__Your objective__.
Rewrite the records as a numbered list, starting at the line containing "The height and width of the screenshot is (450, 600)." and ending at the last line of the records, with blank lines and pictures left out.

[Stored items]
>>>

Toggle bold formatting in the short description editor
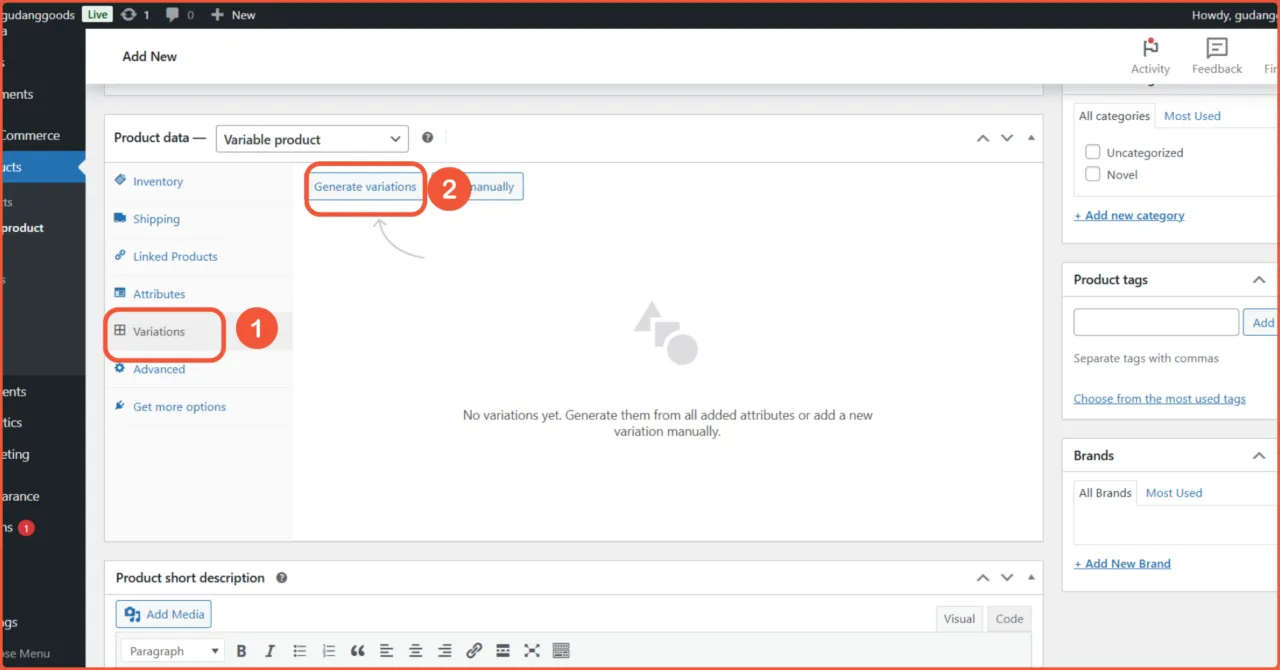1280x670 pixels. point(241,650)
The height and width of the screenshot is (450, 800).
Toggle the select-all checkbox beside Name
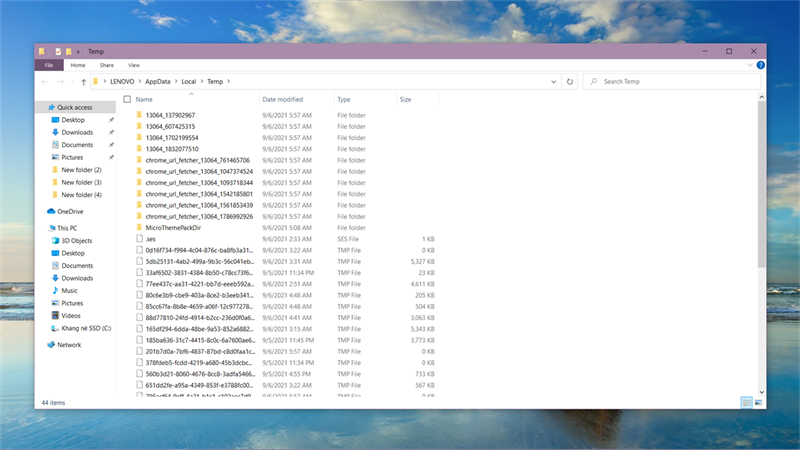coord(127,100)
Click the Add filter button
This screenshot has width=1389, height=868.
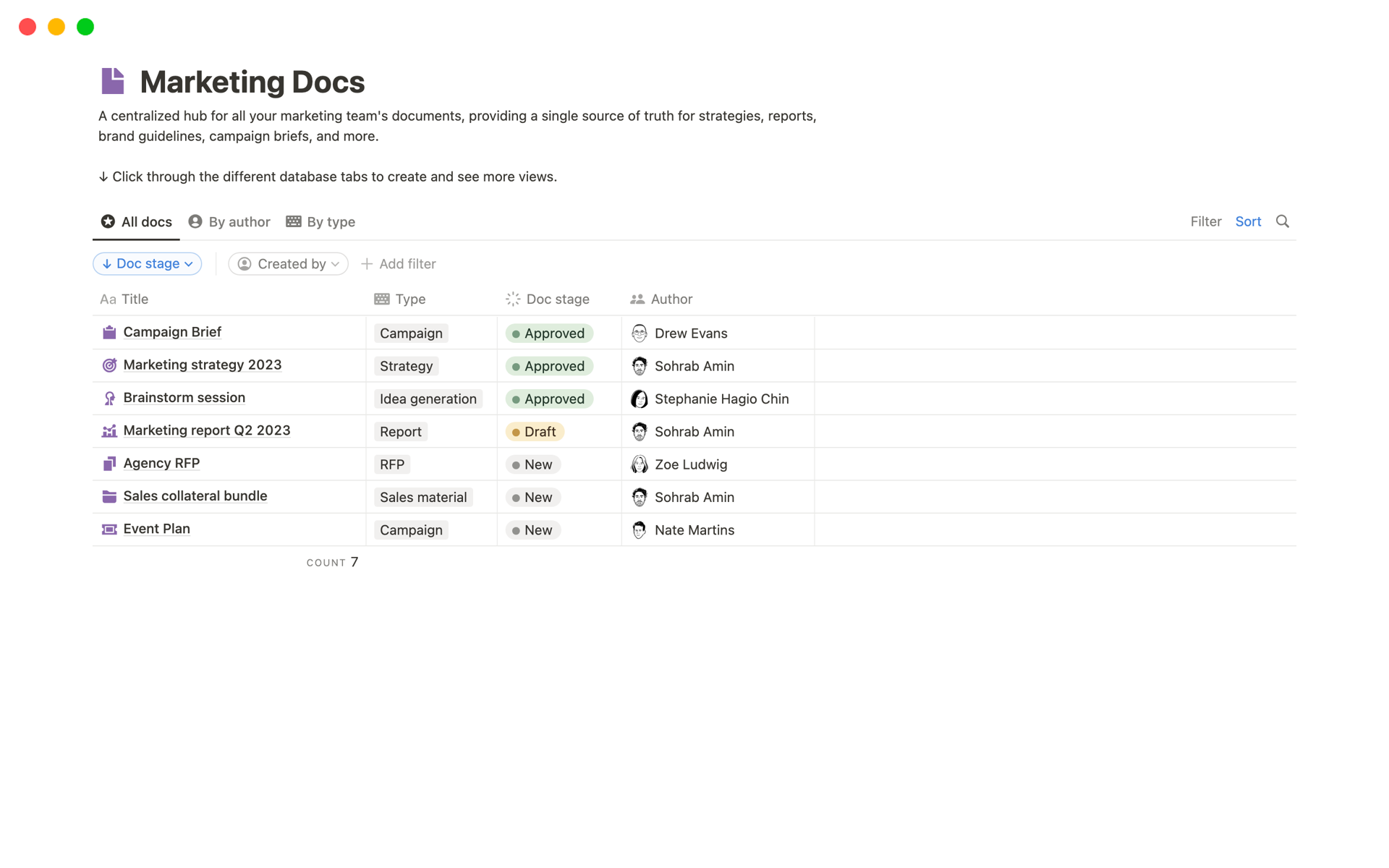[x=399, y=264]
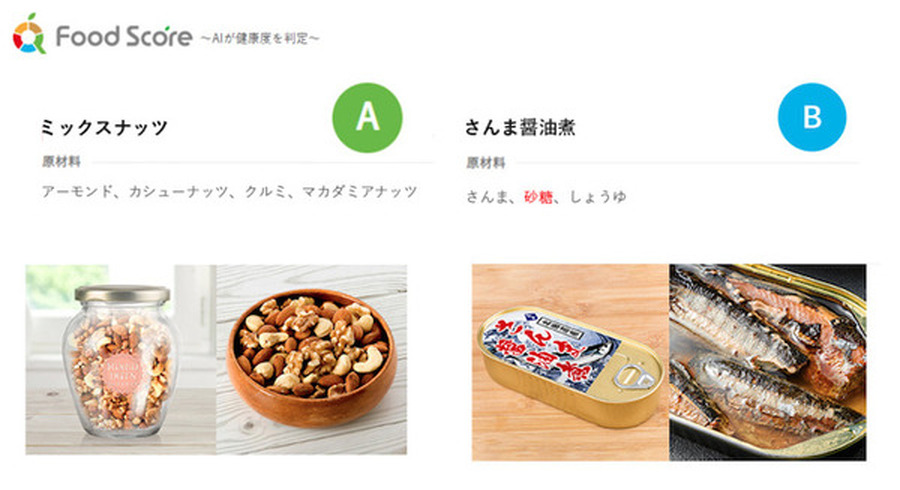This screenshot has height=490, width=900.
Task: Select the green A score badge
Action: coord(367,118)
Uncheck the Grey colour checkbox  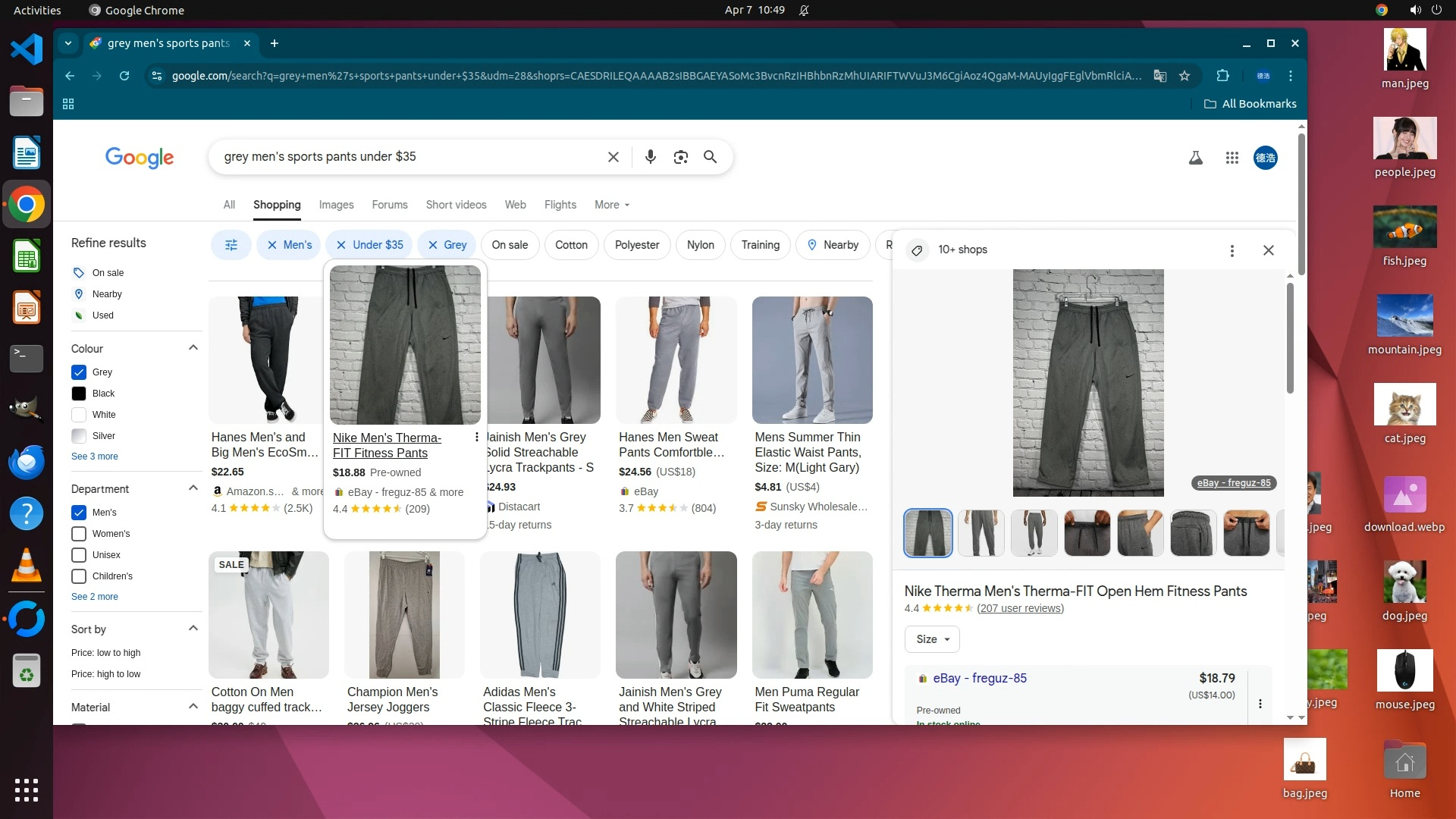tap(79, 372)
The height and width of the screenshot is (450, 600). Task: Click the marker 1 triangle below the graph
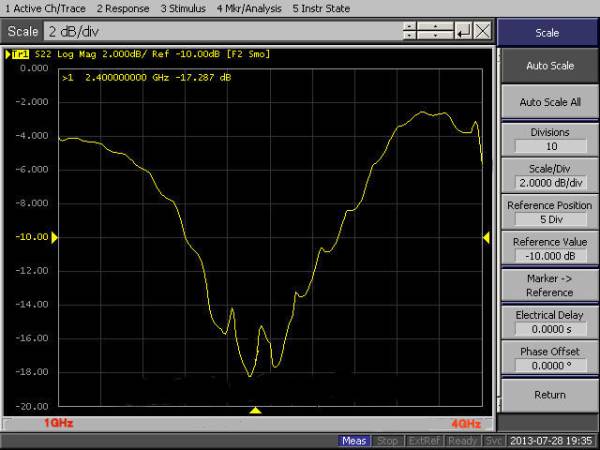click(255, 411)
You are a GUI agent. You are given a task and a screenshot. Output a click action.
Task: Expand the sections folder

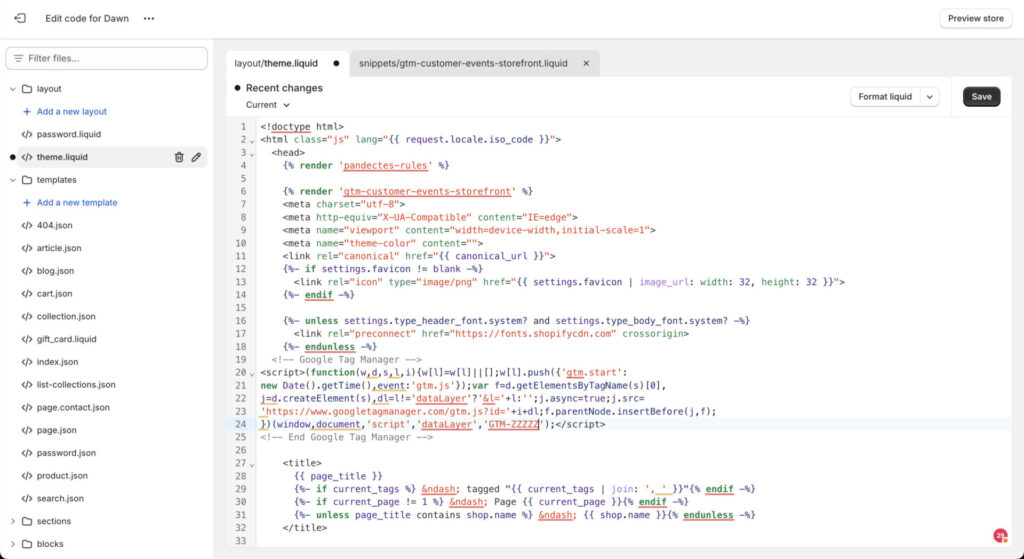[x=13, y=521]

<<<

__Response to this task__.
1. The height and width of the screenshot is (450, 600). Task: Click the marker 1 triangle below the graph
2. click(255, 411)
3. You are a GUI agent. You are given a task and a screenshot. Output a click action.
4. Task: Expand the sections folder
5. [x=13, y=521]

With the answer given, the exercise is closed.